_Records from a data source_.
☆ ☆ ☆ ☆
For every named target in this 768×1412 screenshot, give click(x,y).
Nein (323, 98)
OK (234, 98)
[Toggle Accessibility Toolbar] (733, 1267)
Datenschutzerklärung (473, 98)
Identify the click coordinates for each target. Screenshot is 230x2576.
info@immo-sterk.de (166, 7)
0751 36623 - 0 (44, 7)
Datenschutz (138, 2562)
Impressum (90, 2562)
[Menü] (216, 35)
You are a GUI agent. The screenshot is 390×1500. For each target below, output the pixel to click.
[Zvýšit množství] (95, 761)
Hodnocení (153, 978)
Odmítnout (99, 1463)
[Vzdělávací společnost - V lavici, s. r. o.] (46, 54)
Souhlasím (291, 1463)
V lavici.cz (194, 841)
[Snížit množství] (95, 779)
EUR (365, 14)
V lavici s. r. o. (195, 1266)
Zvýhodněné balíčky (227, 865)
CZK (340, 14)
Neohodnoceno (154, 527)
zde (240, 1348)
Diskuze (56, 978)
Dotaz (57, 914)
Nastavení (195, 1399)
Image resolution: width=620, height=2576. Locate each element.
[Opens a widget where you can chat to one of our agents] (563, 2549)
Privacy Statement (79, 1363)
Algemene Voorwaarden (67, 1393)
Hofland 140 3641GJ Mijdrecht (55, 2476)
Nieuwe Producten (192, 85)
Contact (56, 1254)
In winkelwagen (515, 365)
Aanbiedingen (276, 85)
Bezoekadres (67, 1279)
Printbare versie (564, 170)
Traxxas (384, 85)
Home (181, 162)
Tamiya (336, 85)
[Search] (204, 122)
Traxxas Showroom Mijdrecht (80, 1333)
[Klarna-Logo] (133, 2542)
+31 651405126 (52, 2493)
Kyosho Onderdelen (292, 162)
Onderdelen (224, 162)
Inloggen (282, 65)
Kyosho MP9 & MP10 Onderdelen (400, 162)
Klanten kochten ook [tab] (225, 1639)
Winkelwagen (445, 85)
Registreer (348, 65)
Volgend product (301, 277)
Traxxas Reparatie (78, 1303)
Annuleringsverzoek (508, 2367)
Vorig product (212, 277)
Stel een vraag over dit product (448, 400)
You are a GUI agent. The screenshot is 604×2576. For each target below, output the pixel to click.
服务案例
☆ ☆ ☆ ☆
_Instructions to follow_. An exact copy of the data, with every line intact, is the required answer.

_Answer to the exercise_.
For every named target in this 768×1412 screenshot, give click(x,y).
Nein (323, 98)
OK (234, 98)
[Toggle Accessibility Toolbar] (733, 1267)
Datenschutzerklärung (473, 98)
Identify the click coordinates for each target. Screenshot is 230x2576.
info@immo-sterk.de (166, 7)
0751 36623 - 0 (44, 7)
Datenschutz (138, 2562)
Impressum (90, 2562)
[Menü] (216, 35)
You are a GUI agent. The screenshot is 390×1500. For each target below, output the pixel to click.
[Zvýšit množství] (95, 761)
Hodnocení (153, 978)
Odmítnout (99, 1463)
[Vzdělávací společnost - V lavici, s. r. o.] (46, 54)
Souhlasím (291, 1463)
V lavici.cz (194, 841)
[Snížit množství] (95, 779)
EUR (365, 14)
V lavici s. r. o. (195, 1266)
Zvýhodněné balíčky (227, 865)
CZK (340, 14)
Neohodnoceno (154, 527)
zde (240, 1348)
Diskuze (56, 978)
Dotaz (57, 914)
Nastavení (195, 1399)
Image resolution: width=620, height=2576. Locate each element.
[Opens a widget where you can chat to one of our agents] (563, 2549)
Privacy Statement (79, 1363)
Algemene Voorwaarden (67, 1393)
Hofland 140 3641GJ Mijdrecht (55, 2476)
Nieuwe Producten (192, 85)
Contact (56, 1254)
In winkelwagen (515, 365)
Aanbiedingen (276, 85)
Bezoekadres (67, 1279)
Printbare versie (564, 170)
Traxxas (384, 85)
Home (181, 162)
Tamiya (336, 85)
[Search] (204, 122)
Traxxas Showroom Mijdrecht (80, 1333)
[Klarna-Logo] (133, 2542)
+31 651405126 (52, 2493)
Kyosho Onderdelen (292, 162)
Onderdelen (224, 162)
Inloggen (282, 65)
Kyosho MP9 & MP10 Onderdelen (400, 162)
Klanten kochten ook [tab] (225, 1639)
Winkelwagen (445, 85)
Registreer (348, 65)
Volgend product (301, 277)
Traxxas Reparatie (78, 1303)
Annuleringsverzoek (508, 2367)
Vorig product (212, 277)
Stel een vraag over dit product (448, 400)
You are a GUI agent. The screenshot is 604×2576. For each target below, output the pixel to click.
服务案例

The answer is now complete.